Published April 9, 2026

REVIEW: "Landless", by Marjan Khorramgolkaran

Review By: Deirdre Harder

Review

As you turn the corner at Hallwalls Contemporary Arts Center, a bright wall of blue rises, and beyond it, gently undulating waves. Landless by Marjan Khorramgolkaran is an intricate examination of personal identity and material possibility; we are invited to immerse ourselves in a decades-long practice shaped by geographic displacement, memory, and the constant presence of water. Hues of blue, black, white, and gray weave throughout the exhibition, anchoring us in the surrounding seas.

Cyanotype, watercolor, fused glass, stop motion: the breadth of media in Landless is deeply contemplative and representative of the qualities of water itself. Each work spills over its edges to sweep us along in a sparkling ebb and flow. Khorramgolkaran‘s latest and most ambitious work transforms her etchings and cyanotypes into fused glass panels. The installation Landless, a floor to ceiling grid of glass panels depicting a tumultuous wave, is a painstaking recreation of her etching The Last Wave at a grand scale that towers above the viewer. And yet, I felt a strange sense of calm as light dazzled off each panel. Up close, the specks of black glass dance and tumble as they become the spray of seafoam and the roar of the tide. It appears so effortless, so natural, that you forget everything before you is carefully hand-built. 

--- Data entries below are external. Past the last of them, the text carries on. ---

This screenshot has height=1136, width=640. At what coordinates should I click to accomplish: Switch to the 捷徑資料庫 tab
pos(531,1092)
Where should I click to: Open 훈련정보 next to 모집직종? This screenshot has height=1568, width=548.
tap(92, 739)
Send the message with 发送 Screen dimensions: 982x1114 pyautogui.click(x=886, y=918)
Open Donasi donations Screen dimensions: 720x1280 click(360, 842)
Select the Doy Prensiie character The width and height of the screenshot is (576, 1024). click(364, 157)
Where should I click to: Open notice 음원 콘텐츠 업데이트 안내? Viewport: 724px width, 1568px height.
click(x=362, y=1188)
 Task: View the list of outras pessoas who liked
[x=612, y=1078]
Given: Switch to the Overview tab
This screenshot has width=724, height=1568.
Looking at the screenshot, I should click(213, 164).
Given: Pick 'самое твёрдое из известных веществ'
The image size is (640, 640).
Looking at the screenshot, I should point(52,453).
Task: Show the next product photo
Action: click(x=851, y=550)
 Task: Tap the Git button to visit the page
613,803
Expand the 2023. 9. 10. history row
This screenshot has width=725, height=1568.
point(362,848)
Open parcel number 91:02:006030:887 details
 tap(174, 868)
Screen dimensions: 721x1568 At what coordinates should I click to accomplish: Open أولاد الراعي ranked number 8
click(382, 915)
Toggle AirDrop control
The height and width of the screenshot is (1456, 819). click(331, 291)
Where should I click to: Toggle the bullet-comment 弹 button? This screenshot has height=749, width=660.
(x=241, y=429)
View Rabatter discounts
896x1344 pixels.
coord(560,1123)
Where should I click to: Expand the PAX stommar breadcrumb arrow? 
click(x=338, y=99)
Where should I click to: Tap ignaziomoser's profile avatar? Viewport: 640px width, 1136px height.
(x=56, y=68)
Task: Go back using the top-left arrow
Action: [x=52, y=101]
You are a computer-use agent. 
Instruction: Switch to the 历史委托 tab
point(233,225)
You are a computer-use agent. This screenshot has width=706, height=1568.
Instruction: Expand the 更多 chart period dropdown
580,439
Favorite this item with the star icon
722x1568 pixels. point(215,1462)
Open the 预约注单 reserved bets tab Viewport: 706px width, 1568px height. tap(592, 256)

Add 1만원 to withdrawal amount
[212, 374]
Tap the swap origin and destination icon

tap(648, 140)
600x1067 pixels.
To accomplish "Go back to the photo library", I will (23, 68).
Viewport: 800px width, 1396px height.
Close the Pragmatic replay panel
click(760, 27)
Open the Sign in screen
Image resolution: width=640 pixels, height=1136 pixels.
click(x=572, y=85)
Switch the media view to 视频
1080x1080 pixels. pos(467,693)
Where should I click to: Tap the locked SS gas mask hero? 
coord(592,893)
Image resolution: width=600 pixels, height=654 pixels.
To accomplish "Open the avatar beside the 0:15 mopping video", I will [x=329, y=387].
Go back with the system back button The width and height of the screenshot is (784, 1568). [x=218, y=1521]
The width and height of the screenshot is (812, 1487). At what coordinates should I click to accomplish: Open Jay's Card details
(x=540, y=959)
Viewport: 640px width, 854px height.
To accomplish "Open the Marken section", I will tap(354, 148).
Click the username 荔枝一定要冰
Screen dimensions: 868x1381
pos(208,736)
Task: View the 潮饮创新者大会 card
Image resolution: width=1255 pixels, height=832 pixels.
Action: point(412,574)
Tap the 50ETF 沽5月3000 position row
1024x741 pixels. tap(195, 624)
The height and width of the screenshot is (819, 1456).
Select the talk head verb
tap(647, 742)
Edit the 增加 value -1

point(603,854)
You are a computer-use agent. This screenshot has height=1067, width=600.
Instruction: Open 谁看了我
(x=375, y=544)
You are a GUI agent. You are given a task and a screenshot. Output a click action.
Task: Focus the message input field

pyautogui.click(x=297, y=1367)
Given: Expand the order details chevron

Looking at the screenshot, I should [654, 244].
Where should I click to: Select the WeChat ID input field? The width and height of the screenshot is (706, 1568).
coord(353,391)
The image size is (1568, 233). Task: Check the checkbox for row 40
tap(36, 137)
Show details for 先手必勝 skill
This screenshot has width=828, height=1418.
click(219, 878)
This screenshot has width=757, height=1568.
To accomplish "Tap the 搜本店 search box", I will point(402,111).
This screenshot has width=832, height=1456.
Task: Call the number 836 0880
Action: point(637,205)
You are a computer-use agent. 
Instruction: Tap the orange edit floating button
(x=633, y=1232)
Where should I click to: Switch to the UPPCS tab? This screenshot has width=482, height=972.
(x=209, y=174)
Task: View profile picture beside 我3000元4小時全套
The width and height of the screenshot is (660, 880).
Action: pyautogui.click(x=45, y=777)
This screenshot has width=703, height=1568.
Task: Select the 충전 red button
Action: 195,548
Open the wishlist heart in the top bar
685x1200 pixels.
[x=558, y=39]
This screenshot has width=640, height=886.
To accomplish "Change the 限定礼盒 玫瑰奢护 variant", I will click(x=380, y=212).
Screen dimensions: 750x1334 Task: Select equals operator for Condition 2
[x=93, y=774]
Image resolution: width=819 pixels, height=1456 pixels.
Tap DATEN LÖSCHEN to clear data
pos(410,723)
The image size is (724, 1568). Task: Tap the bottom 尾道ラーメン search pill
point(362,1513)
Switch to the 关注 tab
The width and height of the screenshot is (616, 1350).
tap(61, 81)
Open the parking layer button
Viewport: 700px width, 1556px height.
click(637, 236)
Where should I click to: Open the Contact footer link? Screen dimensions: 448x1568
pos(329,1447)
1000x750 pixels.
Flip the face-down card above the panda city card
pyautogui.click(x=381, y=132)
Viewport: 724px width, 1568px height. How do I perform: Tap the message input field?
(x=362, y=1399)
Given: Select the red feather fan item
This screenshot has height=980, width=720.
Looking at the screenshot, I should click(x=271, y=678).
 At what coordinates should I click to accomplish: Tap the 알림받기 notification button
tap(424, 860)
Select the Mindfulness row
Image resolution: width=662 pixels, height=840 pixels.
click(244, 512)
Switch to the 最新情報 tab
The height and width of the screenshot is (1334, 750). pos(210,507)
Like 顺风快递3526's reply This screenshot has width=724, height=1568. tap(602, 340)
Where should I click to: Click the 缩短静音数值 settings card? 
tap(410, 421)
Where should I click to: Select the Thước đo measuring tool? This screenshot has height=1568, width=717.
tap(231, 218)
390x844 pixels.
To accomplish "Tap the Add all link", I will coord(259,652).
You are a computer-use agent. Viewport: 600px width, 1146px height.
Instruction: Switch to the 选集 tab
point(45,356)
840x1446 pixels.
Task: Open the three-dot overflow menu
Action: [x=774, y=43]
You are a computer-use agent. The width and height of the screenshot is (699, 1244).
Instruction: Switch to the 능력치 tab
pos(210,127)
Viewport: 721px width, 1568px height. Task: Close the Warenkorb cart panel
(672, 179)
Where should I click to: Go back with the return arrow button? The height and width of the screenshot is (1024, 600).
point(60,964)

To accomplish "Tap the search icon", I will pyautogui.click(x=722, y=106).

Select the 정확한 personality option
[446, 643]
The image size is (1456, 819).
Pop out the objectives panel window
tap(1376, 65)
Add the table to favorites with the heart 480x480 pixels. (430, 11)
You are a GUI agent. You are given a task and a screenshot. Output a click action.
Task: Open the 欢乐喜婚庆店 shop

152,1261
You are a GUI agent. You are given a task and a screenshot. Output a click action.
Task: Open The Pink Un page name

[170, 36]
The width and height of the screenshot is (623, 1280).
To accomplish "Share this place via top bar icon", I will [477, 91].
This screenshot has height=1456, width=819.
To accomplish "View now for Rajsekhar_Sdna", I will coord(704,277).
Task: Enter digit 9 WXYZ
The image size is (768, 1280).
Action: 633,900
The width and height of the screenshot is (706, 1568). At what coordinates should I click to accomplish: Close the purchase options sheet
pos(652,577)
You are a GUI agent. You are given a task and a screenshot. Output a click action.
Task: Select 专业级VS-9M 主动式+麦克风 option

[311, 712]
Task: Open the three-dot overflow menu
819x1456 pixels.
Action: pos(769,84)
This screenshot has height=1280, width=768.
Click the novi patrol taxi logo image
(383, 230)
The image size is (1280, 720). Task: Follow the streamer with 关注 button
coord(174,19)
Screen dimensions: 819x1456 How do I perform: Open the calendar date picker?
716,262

Landless is an exhibition that feels solemn, but hopeful. Water does not belong to a single place, Khorramgolkaran reminds us. We drift together, uncertain of where we are headed, but finding community and belonging along the way. You can almost hear the crashing of waves reassure you: even without land under your feet, you can find home. 

Landless is a solo exhibition created by Khorramgolkoran for her MFA from University at Buffalo in Studio Art. See it at Hallwalls Contemporary Arts Center from March 20th to April 17th, 2026.

A handful of people stand in a gallery with wood floors, white walls.